In MySQL-6.0 we have IndexConditionPushdown optimization which is expected
to rectify the situation a bit. With IndexConditionPushdown, the number of
index entries will be still the same but full table records will be
retrieved only if the whole condition is satisfied.
> 2) Even if 1) is not possible then extra should have 'using index' as the index can be
> used to filter records. Benchmarks below show that InnoDB benefits from it a little.
It can't have "Using index" because g.id is not covered by the index. InnoDB
implicitly includes all primary key columns at the end of every index, MyISAM
doesn't do that.
> 3) Slight shift in row estimations, worth investigation, but it's up to you to decide
if
> it's bug or not.
It's not a bug, the number is an estimate from the range optimizer estimate and some
variety
in estimation is expected.
Desired output: range type with 4 rows and key_len is 70.
EXPLAIN SELECT STRAIGHT_JOIN DISTINCT g.id
FROM acl a, groups g USE INDEX (groups_td)
WHERE (g.domain = 'queue' OR g.domain = 'system') AND g.type = a.type
$VAR1 = {
'type' => 'ref'
'rows' => '1004',
'key' => 'groups_td',
'key_len' => '35',
'Extra' => 'Using where',
};
> This is totally wrong. It should be range access using both columns, most probably
mysql
> estimate possibility of range access by rows estimations are wrong (close to 1004 or
even
> bigger) so ref access wins.
See the above note about range access. Only ref access can be used for this query. Its
estimates are based on index cardinalities. Do you have a highly-skewed data
distribution?
Ok let's consider that ref access is correct in this case then mysql should use index's
data to filter records after scan at least, see tests for innodb below.
> Let's switch to InnoDB.
EXPLAIN SELECT STRAIGHT_JOIN DISTINCT g.id
FROM acl a, groups g USE INDEX (groups_t)

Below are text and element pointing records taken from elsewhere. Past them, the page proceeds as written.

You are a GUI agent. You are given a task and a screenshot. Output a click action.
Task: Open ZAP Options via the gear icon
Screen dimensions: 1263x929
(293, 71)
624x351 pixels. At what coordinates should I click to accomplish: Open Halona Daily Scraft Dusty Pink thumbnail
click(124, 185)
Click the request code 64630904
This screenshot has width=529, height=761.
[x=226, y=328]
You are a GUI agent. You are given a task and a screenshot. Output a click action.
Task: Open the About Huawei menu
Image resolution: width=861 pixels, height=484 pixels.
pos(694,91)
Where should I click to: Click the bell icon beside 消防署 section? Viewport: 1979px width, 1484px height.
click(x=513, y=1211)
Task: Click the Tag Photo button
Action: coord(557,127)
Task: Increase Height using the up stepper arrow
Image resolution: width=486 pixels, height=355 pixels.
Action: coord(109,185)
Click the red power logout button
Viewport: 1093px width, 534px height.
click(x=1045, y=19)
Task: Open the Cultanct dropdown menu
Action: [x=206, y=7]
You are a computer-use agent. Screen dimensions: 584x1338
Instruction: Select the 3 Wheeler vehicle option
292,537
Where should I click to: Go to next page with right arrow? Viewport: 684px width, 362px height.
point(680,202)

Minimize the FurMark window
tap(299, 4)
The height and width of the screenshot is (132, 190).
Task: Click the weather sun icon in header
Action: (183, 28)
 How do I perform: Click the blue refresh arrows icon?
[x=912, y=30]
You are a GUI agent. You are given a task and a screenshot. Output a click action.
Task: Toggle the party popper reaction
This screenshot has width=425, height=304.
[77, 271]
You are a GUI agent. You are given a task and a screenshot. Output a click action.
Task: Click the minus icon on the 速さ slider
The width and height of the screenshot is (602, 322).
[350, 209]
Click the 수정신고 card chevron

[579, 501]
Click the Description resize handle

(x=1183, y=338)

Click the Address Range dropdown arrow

WHERE (g.domain = 'queue' OR g.domain = 'system') AND g.type = a.type
$VAR1 = {
'type' => 'ref'
'rows' => '2085',
'key' => 'groups_t',
'key_len' => '35',
'Extra' => 'Using where',
};
> Rows estimation is twice bigger than it should be, not an order, but anyway.
It's a known property of InnoDB. It shouldn't reach order-of-magnitude differences.
[11 Sep 2008 22:46]
Sergey Petrunya
The issues raised in this bug are valid, but none of them is a "bug" in a sense that they do not describe something which was expected to be implemented in released versions but wasn't. Changing status to ToBeFixedLater. Ruslan, thanks for the input.